The Realism of Christopher Nolan (Behind the Scenes)
Warning: This article contains SPOILERS!
Who wouldn’t have heard of the magnificent films of Christopher Nolan? Who wouldn’t have seen Memento, Interstellar, or The Dark Knight trilogy? But if these titles don’t ring the bell and you don’t know what I’m talking about, Inception is sure to be familiar to you too.
I think that the reason I love Nolan’s movies is their twisty, mind-blowing plots. If the characters aren’t always perfect, the plot is always brilliant! And I should mention one more brilliant thing: the visuals. Nolan loves doing everything for real instead of using CGI or green screens. And the result is always breathtaking.
The Dark Knight trilogy
The second part of this trilogy is Nolan’s most known film about Batman. It was his fourth feature film, the one which introduced the late Heath Ledger as the Joker to the world. It was Nolan’s first attempt to use the IMAX format.
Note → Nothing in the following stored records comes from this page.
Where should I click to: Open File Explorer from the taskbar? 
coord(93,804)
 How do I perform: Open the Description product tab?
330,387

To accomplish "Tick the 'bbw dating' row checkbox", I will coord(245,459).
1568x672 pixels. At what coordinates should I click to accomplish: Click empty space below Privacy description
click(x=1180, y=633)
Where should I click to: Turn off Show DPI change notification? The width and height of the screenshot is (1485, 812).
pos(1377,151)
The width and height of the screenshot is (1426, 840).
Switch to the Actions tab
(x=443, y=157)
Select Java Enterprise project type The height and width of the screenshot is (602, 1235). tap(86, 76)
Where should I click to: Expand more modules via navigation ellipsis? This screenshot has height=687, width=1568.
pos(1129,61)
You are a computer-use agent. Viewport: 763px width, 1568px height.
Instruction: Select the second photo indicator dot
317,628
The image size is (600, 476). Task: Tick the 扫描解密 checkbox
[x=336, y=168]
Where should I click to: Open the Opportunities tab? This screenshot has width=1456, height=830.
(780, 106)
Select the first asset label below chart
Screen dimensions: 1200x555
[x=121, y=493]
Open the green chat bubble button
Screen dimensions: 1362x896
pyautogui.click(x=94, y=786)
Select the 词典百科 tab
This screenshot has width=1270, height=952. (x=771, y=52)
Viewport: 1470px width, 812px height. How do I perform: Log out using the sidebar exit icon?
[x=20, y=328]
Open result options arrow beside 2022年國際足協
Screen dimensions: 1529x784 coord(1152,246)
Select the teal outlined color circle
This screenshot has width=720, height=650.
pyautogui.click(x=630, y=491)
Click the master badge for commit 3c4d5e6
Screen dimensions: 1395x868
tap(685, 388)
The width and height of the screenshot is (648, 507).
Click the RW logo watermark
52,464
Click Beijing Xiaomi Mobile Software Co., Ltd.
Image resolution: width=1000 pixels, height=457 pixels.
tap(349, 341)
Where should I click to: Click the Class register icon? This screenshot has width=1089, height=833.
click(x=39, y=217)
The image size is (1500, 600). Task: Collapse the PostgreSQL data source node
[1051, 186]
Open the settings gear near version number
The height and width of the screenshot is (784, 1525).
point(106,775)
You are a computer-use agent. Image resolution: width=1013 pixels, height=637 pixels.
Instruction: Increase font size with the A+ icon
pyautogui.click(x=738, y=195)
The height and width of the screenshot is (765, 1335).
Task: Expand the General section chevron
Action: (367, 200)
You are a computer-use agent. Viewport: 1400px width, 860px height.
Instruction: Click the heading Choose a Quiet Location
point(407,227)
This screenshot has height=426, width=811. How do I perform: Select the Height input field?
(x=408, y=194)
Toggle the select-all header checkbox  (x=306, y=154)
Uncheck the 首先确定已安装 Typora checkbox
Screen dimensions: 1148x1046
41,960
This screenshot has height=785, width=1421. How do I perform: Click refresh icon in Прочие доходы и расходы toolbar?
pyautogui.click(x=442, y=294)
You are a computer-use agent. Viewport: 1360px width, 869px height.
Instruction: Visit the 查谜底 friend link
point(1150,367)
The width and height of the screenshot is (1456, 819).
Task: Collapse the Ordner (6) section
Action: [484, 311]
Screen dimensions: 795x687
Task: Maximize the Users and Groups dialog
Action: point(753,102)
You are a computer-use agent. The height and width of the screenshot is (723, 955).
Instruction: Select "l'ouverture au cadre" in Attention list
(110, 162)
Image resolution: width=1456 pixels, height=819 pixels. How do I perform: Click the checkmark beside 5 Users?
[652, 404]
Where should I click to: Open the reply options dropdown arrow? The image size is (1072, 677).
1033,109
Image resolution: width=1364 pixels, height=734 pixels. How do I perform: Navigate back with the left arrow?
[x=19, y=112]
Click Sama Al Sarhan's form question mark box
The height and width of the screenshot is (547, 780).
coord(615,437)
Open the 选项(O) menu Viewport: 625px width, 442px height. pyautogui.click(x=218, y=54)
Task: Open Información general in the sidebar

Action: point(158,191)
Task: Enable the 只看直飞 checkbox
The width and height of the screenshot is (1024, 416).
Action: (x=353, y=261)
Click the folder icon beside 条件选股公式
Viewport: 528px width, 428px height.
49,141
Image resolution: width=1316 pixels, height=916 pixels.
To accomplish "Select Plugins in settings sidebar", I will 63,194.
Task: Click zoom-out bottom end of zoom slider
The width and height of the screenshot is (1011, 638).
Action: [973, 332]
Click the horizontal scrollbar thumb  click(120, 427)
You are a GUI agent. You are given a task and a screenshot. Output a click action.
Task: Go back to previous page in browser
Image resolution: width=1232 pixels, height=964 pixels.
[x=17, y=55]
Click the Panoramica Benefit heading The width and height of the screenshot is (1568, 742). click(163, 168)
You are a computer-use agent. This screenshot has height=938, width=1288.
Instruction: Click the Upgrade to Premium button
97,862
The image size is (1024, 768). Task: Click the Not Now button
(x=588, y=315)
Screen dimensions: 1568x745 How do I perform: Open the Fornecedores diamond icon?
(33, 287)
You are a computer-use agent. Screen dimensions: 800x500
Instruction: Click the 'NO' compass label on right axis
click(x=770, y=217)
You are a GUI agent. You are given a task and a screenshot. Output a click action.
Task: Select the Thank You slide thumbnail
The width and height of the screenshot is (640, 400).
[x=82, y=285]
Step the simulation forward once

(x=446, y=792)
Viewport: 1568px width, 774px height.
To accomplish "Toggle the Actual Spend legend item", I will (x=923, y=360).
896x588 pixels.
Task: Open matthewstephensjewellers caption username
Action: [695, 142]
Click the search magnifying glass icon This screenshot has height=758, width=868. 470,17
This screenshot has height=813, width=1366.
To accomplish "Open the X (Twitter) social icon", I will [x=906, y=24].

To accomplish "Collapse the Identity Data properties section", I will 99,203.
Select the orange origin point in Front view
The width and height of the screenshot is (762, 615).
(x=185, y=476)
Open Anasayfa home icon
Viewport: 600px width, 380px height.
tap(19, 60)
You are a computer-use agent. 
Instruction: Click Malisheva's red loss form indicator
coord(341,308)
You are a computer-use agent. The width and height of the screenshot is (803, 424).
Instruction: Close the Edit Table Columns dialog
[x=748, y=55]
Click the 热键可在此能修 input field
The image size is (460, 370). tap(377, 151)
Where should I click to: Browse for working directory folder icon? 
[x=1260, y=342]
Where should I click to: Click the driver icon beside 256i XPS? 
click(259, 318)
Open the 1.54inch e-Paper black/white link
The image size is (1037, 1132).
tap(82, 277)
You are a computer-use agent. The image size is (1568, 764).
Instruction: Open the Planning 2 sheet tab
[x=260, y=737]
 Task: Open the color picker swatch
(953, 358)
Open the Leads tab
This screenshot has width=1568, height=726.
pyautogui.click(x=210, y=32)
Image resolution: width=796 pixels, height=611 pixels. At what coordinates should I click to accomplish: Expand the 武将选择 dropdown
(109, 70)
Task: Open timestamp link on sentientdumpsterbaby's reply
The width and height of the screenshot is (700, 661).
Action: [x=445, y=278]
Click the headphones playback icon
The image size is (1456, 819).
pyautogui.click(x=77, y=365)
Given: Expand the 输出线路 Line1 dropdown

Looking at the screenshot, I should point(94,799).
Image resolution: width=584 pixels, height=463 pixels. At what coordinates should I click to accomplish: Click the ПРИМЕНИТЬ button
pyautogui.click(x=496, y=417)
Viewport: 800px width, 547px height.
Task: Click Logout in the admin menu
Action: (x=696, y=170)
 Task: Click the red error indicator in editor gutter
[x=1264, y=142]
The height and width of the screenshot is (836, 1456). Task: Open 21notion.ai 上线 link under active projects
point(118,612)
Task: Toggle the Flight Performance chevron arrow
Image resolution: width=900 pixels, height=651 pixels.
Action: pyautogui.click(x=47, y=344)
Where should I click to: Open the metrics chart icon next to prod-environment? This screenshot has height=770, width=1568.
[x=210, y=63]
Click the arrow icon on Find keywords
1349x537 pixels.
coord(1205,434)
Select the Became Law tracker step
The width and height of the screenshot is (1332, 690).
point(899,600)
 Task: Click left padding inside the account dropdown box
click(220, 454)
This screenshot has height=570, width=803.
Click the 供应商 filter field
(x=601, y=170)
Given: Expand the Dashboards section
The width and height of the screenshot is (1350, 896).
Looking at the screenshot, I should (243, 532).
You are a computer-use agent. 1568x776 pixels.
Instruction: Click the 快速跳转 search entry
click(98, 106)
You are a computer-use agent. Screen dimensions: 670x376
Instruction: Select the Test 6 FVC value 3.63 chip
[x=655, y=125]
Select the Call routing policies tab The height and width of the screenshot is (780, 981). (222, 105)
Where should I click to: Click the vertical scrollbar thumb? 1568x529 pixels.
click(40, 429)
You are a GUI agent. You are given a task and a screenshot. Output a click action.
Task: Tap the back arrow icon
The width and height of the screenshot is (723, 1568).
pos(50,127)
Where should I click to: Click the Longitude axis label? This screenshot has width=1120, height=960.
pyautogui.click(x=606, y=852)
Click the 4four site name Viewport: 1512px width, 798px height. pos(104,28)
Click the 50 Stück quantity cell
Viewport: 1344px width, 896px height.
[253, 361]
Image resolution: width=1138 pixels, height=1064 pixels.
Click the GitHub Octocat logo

Its use was problematic for various reasons, but Nolan insisted. Thus, they managed to show the real action scenes in a more spectacular way to the audience.
In Batman Begins in which Christian Bale first appeared as the superhero, Nolan used more computer supported scenes than later on. Gotham City had an elevated railway line which would have been difficult and expensive to build physically, so it was put into the film in post-production. But it wasn’t entirely computer generated. The scene when the train crashes was only supported with CGI. The crew built a part of the railway and the city in a studio and shot it in camera, making it more believable to the audience. They followed the method of using CGI for long shots and then cutting to closeups which were done for real in the later films too.
There is a scene in The Dark Knight in which a truck is flipped. Most directors would have used computer tricks to achieve it, but Nolan did that practically too.
So did in the case of the car chasing scene. That was shot on IMAX and in addition to cars, one IMAX camera was also ruined during filming. Before the shooting only four of these cameras were available in the world, but only three left when it ended.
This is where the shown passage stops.